數據格式:
*****,114.766907,35.218128,14,*****,***
****,114.969452,35.323708,30,0***,***
*****,114.879410,35.267296,80,***,***
*****,114.766907,35.218128,14,*****,***
package com.agm.kmeans
import java.io.Fileimport java.io.PrintWriter
import java.io.File
import org.apache.spark.SparkConf
import org.apache.spark.SparkContext
import org.apache.spark.mllib.clustering.KMeans
import org.apache.spark.mllib.linalg.Vectors
import org.apache.log4j.{ Level, Logger }
object start {
def main(args: Array[String]) {
Logger.getLogger("org").setLevel(Level.ERROR)
val conf = new SparkConf().setAppName("Simple Application") //給Application命名
conf.setMaster("local")
val sc = new SparkContext(conf)
val data = sc.textFile("F:\\testData\\spark\\addressAllInfoUTF.txt")
val data1 = data.map(f => f.split(',')).map(f => (f(1) + " " + f(2)))
val parsedData = data1.map(s => Vectors.dense(s.split(' ').map(_.trim.toDouble * 1000))).cache()
//parsedData.foreach(println)
//設置簇的個數爲3
val numClusters = 200
//迭代20次
val numIterations = 50
//運行10次,選出最優解
val runs = 10
//設置初始K選取方式爲k-means++
val initMode = "k-means||"
val clusters = new KMeans().
setInitializationMode(initMode).
setK(numClusters).
setMaxIterations(numIterations).
run(parsedData)
//打印出測試數據屬於哪個簇
//println(parsedData.map(v=> v.toString() + " belong to cluster :" +clusters.predict(v)).collect().mkString("\n"))

- _任务目标 1_: 在这段 Spark KMeans 聚类代码里，通过 setAppName 给应用起的名字是什么？
- _任务目标 2_: 列出 KMeans 聚类代码中，在 new KMeans() 上链式调用的所有以 set 开头的方法。
- _任务目标 3_: 从 Spark KMeans 聚类代码的最后一行之后续写下去。

- _存储数据_:
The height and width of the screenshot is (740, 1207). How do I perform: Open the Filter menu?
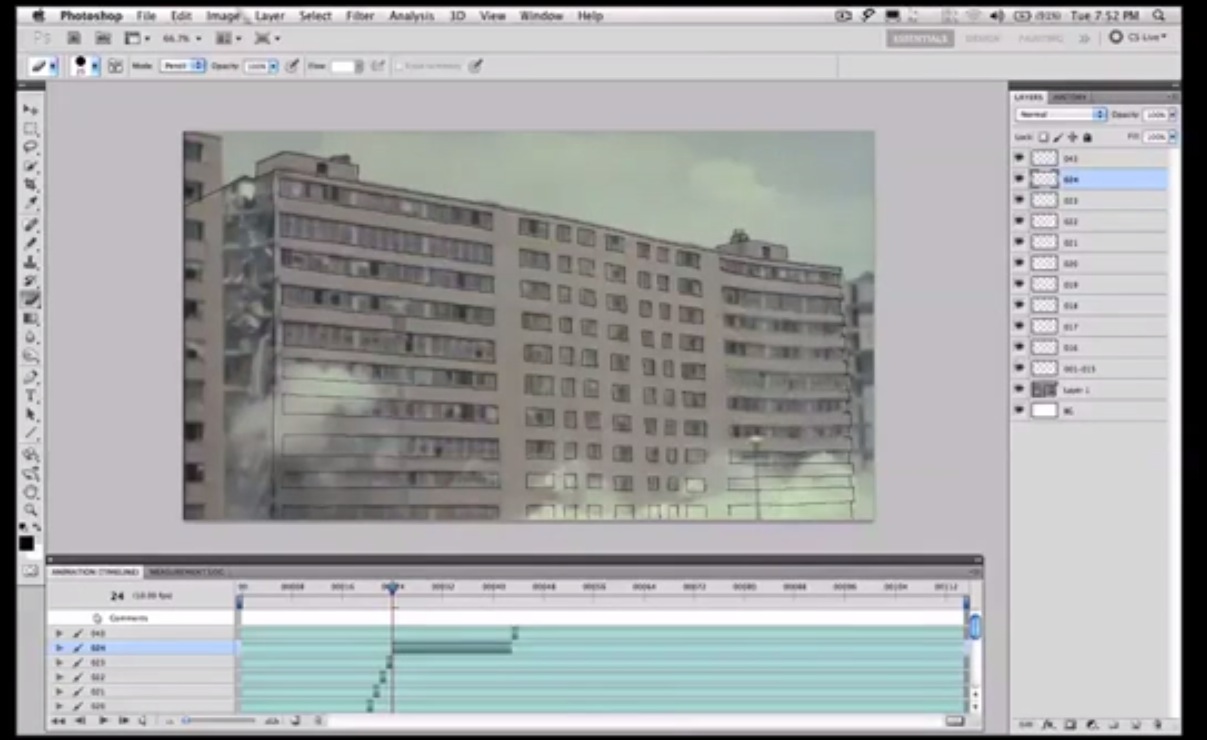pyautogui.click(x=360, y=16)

...

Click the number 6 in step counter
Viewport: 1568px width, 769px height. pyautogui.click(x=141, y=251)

---

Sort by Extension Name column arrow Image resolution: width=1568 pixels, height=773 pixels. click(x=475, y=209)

- _答复 1_: Simple Application

- _答复 2_: setInitializationMode、setK、setMaxIterations

- _答复 3_:
// Evaluateclustering by computing Within Set Sum of Squared Errors
val WSSSE = clusters.computeCost(parsedData)
//val count = clusters.clusterCenters(0).size
println()
println("WithinSet Sum of Squared Errors = " + WSSSE)
val res = parsedData.map(f => (clusters.predict(f), 1)).reduceByKey((a, b) => (a + b)).map(f => f._2).collect()
val a21 = clusters.predict(Vectors.dense(1.2, 1.3))
val a22 = clusters.predict(Vectors.dense(4.1, 4.2))
//打印出中心點
println("Clustercenters:")
val writer = new PrintWriter(new File("F:\\testData\\spark\\learningScala.txt"))
var i = 0
for (center <- clusters.clusterCenters) {
writer.println((center(0) / 1000) + " " + (center(1) / 1000) + " " + res(i))
i += 1
//println(" "+ center)
}
writer.close()
println("Prediction of (1.2,1.3)-->" + a21)
println("Prediction of (4.1,4.2)-->" + a22)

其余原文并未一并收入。